== TO-DO LIST ==
1. Please reproduce word for word the passage of the financial index definitions starting with "BofA Option Adjusted" and going on through "Overnight National Average.".
2. Please continue the financial index definitions beyond their final sentence.

== READING PASSAGE ==

——

BofA Option Adjusted Spread to Treasury – The BofA Merrill Lynch Option-Adjusted Spreads (OASs) are the calculated spreads between a computed OAS index of all bonds in a given rating category and a spot Treasury curve.
USDX Index – The U.S. Dollar Index (USDX, DXY) is an index (or measure) of the value of the United States dollar relative to a basket of foreign currencies, often referred to as a basket of U.S. trade partners’ currencies.
Bankrate.com 30-Year Fixed Mortgage National Average – Rate includes only 30-Year Fixed Mortgage products, with and without points. This index is the Overnight National Average.
Spot Exchange Rate – A foreign exchange spot transaction, also known as FX spot, is an agreement between two parties to buy one currency against selling another currency at an agreed price for settlement on the spot date. The exchange rate at which the transaction is done is called the spot exchange rate.

——

== AVAILABLE DATA ==
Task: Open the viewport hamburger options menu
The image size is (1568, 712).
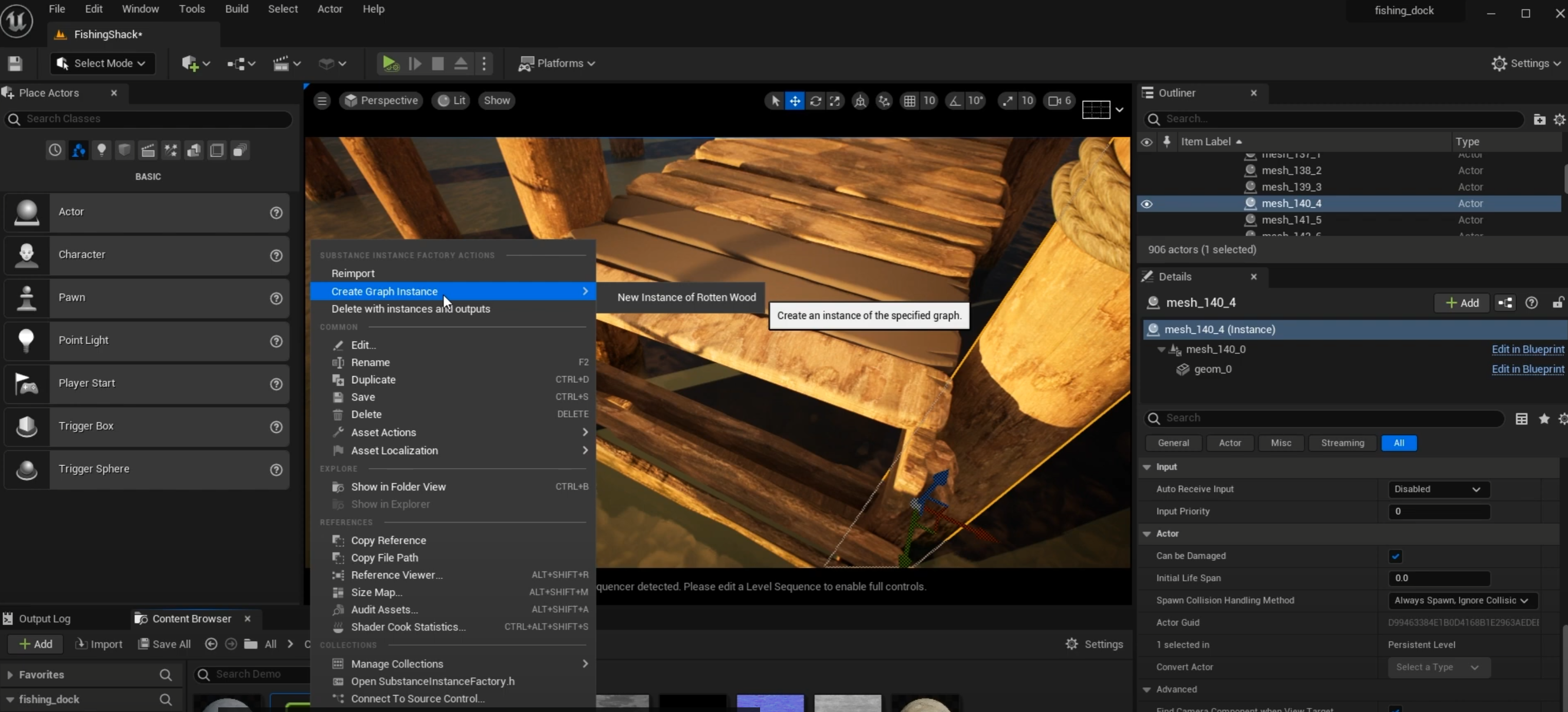Action: [322, 101]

——

== RESULTS OF THE TASKS ==
1.
BofA Option Adjusted Spread to Treasury – The BofA Merrill Lynch Option-Adjusted Spreads (OASs) are the calculated spreads between a computed OAS index of all bonds in a given rating category and a spot Treasury curve.
USDX Index – The U.S. Dollar Index (USDX, DXY) is an index (or measure) of the value of the United States dollar relative to a basket of foreign currencies, often referred to as a basket of U.S. trade partners’ currencies.
Bankrate.com 30-Year Fixed Mortgage National Average – Rate includes only 30-Year Fixed Mortgage products, with and without points. This index is the Overnight National Average.

2.
Tapering is the gradual winding down of central bank activities used to improve the conditions for economic growth. Tapering activities are primarily aimed at interest rates and at the management of investor expectations regarding what those rates will be in the future. These can include changes to conventional central bank activities, such as adjusting the discount rate or reserve requirements, or more unconventional ones, such as quantitative easing (QE).